_WHAT THE TASK REQUIRES_
Pull out every line of the items below that contains the string "source", matching case exactly.

* Start SUPPLIED RECORDS *

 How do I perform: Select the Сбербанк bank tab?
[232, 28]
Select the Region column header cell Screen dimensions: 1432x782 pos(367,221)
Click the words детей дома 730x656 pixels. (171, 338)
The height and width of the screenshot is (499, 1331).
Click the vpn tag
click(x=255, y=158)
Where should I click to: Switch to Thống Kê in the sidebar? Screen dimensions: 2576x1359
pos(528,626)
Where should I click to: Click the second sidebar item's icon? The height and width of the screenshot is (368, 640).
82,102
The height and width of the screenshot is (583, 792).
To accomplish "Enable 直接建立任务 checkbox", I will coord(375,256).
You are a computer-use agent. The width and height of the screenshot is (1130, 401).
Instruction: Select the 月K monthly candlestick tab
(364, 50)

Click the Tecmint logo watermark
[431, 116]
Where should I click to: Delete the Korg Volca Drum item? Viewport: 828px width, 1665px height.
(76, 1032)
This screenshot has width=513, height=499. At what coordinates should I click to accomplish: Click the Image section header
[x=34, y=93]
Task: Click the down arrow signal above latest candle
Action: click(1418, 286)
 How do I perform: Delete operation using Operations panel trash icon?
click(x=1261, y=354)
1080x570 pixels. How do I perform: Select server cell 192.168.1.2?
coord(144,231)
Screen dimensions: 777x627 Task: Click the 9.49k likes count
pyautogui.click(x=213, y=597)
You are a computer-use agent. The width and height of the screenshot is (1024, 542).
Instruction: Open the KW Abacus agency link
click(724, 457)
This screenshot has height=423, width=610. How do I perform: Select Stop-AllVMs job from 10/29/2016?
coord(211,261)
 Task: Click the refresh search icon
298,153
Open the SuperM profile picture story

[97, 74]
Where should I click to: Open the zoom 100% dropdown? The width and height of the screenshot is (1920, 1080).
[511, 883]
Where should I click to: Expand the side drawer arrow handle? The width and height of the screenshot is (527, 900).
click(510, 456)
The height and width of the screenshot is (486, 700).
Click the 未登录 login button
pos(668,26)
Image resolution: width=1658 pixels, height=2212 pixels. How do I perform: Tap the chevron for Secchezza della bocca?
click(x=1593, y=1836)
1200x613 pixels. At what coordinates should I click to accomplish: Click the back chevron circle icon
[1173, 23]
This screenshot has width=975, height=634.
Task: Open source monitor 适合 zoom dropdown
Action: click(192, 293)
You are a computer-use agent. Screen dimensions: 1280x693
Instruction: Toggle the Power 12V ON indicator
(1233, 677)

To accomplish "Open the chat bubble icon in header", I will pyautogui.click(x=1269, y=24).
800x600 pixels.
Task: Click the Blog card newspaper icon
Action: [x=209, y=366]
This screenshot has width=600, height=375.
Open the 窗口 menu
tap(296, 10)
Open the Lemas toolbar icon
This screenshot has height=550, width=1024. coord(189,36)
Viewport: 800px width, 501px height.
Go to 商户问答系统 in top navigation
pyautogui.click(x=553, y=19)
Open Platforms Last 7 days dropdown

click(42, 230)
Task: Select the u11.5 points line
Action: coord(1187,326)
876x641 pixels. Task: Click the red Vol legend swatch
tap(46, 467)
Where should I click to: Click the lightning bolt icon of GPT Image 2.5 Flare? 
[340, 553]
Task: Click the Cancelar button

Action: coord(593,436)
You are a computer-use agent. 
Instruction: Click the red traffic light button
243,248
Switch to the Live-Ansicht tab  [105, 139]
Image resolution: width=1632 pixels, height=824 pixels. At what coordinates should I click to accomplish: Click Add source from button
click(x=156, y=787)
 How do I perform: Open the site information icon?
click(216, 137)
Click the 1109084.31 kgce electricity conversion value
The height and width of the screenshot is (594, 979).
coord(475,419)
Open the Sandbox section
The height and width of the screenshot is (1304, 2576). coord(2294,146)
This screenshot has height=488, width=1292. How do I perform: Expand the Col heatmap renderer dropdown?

* End SUPPLIED RECORDS *

_EXERCISE RESPONSE_
Task: Open source monitor 适合 zoom dropdown
Image resolution: width=1632 pixels, height=824 pixels. At what coordinates should I click to accomplish: Click Add source from button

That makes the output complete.